* Work to complete *
Copy all lines below containing "computer".

-------------------------

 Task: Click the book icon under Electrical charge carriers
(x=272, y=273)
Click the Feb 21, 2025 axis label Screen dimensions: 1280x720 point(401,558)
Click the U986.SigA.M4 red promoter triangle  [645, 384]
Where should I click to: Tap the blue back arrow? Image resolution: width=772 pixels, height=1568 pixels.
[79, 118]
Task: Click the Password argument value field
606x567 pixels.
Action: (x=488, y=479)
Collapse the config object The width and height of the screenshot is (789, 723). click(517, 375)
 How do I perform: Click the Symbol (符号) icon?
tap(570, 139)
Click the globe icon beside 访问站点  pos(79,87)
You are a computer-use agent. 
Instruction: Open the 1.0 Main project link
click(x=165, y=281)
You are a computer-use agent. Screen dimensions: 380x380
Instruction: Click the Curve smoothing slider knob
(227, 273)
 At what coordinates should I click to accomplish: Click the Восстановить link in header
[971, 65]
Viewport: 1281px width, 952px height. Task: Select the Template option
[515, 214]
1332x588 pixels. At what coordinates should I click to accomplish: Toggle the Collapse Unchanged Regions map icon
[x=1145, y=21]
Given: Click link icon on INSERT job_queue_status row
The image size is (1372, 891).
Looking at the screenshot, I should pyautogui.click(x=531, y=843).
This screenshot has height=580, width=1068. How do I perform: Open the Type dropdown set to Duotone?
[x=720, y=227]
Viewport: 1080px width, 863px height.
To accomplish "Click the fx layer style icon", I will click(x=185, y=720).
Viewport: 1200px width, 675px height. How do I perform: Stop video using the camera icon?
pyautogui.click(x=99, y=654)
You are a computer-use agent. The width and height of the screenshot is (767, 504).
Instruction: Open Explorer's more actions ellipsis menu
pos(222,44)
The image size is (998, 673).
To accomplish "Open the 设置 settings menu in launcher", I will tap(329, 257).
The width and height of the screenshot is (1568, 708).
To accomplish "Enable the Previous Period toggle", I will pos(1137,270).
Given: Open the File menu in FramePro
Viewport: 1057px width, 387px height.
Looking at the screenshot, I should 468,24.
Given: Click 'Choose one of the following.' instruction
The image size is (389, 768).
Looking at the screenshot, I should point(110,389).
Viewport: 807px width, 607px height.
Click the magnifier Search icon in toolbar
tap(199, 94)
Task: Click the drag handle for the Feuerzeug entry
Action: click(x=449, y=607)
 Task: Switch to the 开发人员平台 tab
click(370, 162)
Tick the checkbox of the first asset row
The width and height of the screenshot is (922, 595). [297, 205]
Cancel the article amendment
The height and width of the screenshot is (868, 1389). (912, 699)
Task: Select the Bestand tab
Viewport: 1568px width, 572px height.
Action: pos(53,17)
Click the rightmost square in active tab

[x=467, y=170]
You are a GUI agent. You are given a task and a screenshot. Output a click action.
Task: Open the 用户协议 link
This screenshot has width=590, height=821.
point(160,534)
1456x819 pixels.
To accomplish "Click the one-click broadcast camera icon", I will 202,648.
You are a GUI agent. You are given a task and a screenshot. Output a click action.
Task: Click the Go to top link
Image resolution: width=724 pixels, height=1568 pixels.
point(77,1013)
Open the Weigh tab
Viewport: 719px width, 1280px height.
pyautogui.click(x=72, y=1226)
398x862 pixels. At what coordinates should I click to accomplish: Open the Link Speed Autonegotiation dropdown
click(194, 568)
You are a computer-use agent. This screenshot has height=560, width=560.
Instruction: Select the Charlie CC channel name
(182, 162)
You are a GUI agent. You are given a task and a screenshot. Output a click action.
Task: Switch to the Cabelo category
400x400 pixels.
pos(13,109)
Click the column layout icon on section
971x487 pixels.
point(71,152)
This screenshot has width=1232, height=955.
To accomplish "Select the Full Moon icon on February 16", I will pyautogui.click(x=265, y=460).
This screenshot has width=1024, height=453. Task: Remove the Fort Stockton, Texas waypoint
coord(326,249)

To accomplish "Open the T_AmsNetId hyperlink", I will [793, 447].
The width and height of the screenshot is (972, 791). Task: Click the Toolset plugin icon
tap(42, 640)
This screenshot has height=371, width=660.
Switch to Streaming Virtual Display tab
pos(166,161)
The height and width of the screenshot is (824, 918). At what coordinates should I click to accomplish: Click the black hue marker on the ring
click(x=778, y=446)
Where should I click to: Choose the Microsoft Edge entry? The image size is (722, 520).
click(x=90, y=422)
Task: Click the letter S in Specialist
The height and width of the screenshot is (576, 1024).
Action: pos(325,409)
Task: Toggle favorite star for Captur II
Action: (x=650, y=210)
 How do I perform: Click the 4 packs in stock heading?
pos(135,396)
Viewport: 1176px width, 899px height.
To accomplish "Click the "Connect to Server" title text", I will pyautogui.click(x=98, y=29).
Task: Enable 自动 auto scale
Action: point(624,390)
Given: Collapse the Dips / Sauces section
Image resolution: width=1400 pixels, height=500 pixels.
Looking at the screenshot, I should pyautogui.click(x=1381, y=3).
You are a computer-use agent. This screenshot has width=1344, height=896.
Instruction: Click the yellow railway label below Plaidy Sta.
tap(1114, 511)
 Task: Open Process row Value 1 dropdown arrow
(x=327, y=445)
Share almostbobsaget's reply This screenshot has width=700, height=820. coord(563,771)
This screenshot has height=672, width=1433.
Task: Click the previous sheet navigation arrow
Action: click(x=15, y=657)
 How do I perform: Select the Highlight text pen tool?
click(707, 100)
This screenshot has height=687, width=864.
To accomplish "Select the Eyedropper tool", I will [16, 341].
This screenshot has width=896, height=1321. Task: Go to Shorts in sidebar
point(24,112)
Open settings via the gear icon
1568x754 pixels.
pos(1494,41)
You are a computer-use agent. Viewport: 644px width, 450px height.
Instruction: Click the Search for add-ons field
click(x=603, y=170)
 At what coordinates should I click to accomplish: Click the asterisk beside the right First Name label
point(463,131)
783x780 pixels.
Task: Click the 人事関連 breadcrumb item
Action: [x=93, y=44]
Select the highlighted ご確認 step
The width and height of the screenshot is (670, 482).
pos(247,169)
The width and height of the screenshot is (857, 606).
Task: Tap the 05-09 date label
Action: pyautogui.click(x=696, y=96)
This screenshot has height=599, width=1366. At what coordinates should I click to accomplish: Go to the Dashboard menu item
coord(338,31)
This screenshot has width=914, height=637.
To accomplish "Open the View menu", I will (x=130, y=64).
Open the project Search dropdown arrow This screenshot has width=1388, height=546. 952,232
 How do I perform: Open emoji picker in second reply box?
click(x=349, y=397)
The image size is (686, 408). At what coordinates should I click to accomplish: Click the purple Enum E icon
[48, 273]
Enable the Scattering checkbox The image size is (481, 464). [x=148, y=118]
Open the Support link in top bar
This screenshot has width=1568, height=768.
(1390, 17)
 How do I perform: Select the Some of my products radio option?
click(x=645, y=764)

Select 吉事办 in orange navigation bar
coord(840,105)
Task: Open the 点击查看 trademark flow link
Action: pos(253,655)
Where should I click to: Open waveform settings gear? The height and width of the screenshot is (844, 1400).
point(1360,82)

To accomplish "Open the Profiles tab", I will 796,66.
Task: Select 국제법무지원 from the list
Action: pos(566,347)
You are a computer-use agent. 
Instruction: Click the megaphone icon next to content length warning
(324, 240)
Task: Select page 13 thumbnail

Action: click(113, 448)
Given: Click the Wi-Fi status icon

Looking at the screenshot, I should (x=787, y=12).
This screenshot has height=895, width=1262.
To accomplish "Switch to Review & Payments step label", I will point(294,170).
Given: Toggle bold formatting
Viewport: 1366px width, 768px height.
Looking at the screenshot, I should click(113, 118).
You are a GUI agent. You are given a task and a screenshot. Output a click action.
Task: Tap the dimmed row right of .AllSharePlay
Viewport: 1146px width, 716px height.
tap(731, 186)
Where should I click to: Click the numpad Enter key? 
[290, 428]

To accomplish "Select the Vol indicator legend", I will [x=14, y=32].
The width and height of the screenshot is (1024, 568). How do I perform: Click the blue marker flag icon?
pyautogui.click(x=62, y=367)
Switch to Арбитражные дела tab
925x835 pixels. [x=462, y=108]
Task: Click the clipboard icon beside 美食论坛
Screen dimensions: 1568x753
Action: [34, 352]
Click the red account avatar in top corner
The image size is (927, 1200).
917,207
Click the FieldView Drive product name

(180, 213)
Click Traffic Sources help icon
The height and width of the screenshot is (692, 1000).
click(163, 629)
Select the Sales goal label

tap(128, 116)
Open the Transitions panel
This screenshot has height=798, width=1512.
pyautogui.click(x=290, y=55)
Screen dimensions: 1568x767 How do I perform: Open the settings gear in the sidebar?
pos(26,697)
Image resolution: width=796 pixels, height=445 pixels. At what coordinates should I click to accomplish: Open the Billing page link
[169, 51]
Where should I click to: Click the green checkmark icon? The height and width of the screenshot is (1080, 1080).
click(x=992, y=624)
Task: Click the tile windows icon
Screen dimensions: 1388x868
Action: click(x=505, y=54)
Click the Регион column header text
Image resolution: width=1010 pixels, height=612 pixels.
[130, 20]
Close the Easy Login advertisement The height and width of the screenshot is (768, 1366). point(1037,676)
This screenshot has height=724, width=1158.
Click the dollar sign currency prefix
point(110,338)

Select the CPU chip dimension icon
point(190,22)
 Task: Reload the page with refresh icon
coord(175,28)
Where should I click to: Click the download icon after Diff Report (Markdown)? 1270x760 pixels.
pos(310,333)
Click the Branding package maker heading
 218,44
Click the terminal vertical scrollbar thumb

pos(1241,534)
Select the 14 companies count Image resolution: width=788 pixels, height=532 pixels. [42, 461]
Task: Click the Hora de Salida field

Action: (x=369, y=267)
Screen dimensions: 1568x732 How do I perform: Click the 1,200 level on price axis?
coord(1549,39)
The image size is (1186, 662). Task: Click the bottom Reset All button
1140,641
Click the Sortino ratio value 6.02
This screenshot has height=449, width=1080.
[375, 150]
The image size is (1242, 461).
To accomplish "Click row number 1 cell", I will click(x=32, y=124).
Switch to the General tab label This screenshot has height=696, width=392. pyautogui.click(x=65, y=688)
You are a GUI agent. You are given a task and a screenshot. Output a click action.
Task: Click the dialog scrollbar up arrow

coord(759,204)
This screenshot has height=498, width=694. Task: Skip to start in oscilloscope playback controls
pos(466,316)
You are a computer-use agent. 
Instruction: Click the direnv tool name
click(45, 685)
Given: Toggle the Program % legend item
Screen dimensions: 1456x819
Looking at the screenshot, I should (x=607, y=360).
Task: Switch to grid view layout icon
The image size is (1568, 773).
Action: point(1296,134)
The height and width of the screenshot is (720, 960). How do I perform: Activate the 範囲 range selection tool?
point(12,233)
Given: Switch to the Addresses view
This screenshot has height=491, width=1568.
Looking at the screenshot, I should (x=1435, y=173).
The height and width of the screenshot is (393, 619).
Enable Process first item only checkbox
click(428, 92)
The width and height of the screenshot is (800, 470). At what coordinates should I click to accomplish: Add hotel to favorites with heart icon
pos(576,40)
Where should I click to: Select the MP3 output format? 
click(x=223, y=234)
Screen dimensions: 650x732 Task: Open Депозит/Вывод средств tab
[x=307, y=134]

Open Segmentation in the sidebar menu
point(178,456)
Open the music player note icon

-------------------------

* Exercise response *
You are a computer-use agent. 
You are a computer-use agent. Screen dimensions: 380x380
You are a computer-use agent. The width and height of the screenshot is (767, 504).
You are a computer-use agent. This screenshot has height=560, width=560.
You are a computer-use agent. This screenshot has width=1344, height=896.
You are a computer-use agent. Viewport: 644px width, 450px height.
You are a computer-use agent. 
You are a computer-use agent. 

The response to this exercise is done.